The Qing Ou 30 drone prepares for a test flight in Chongqing. (Photo for China Daily)
A hydrogen-powered, fixed-wing, vertical takeoff and landing (VTOL) drone with the longest endurance of its kind in China has been developed in Southwest China's Chongqing municipality and is likely to be put into service in two to three years.
The unmanned aerial vehicle named Qing Ou 30, which means "blue seagull" in Chinese, can fly up to 800 kilometers in nine hours at speeds of up to 90 km/h with a 3-kilogram-load, according to the Hydrogen Power and Low-Carbon Energy Research Center, which is affiliated with the Chongqing Research Institute at the Harbin Institute of Technology. The drone, which has a wingspan of 4 meters, made its maiden flight at the center last month, carrying the maximum takeoff weight of 30 kgs.
Qin Jiang, director of the center, said the Qing Ou 30 took a team of seven researchers more than a year to build. He said the drone has an impact-ventilated fuel cell power system, which reduces the power of its subsystem and greatly improves its operational efficiency.
"It is the fixed-wing, hydrogen powered VTOL drone with the best endurance in the country," Qin said.
"Greater endurance has long been our goal in developing unmanned aerial vehicles. Additionally, the Qing Ou 30 comes with the option of cleaner energy."
Data from the Shenzhen UAV Association shows that the UAV industry was worth 67 billion yuan ($10.5 billion) in 2020, a rise of 33 percent year-on-year.
The Qing Ou 30 is also the first Chinese drone to adopt a vertical takeoff and landing fixed-wing flight mode, which allows it to rise to a specified height using its rotors, and then switch to fixed-wing flight mode, lending it the advantages of both configurations.
"The longer its battery lasts, the greater the value it achieves," said Shen Tieling, one of the team members, adding that the new long-endurance drone can be particularly useful in military reconnaissance. "It could serve as an eye in the sky for modern warfare and provide continuous monitoring."

Stored records:
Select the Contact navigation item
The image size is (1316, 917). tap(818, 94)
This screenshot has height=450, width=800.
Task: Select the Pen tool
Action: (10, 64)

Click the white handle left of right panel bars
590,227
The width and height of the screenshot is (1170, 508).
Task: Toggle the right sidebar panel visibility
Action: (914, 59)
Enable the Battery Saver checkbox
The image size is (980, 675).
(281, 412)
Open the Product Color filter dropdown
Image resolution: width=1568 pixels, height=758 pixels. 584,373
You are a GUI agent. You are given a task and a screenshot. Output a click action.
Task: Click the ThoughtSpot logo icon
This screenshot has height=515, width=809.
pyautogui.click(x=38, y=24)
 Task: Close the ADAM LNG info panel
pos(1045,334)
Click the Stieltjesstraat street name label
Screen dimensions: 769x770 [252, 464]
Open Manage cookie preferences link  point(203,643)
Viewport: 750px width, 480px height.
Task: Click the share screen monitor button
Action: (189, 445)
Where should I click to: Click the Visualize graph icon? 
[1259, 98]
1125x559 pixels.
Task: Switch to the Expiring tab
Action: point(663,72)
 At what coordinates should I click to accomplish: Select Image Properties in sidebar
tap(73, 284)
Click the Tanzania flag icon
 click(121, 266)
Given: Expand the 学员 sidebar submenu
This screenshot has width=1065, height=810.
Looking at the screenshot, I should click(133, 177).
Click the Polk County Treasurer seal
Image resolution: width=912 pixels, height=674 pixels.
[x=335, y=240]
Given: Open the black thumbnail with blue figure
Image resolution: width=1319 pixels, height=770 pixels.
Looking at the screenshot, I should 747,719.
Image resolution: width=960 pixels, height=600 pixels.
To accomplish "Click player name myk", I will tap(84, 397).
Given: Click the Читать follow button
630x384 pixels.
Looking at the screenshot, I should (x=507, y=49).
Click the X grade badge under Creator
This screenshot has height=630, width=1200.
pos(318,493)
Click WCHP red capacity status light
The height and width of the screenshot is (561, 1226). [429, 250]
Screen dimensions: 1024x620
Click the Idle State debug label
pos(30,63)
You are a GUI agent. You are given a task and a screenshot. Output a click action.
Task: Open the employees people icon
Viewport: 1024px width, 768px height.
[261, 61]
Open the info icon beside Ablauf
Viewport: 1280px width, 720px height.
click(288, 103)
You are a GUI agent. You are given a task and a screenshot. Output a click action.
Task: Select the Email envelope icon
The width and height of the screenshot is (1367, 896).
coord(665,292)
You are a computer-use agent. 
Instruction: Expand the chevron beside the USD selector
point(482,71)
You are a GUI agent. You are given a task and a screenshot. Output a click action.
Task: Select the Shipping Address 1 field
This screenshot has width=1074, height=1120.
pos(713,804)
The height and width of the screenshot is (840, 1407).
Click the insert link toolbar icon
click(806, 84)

● How to complete this task:
Rewrite the passage from the text on the Qing Ou 30 drone, starting with "The Qing Ou 30 is" and going on through "of both configurations.", and change "rotors" to "propellers".

● Result of the exercise:
The Qing Ou 30 is also the first Chinese drone to adopt a vertical takeoff and landing fixed-wing flight mode, which allows it to rise to a specified height using its propellers, and then switch to fixed-wing flight mode, lending it the advantages of both configurations.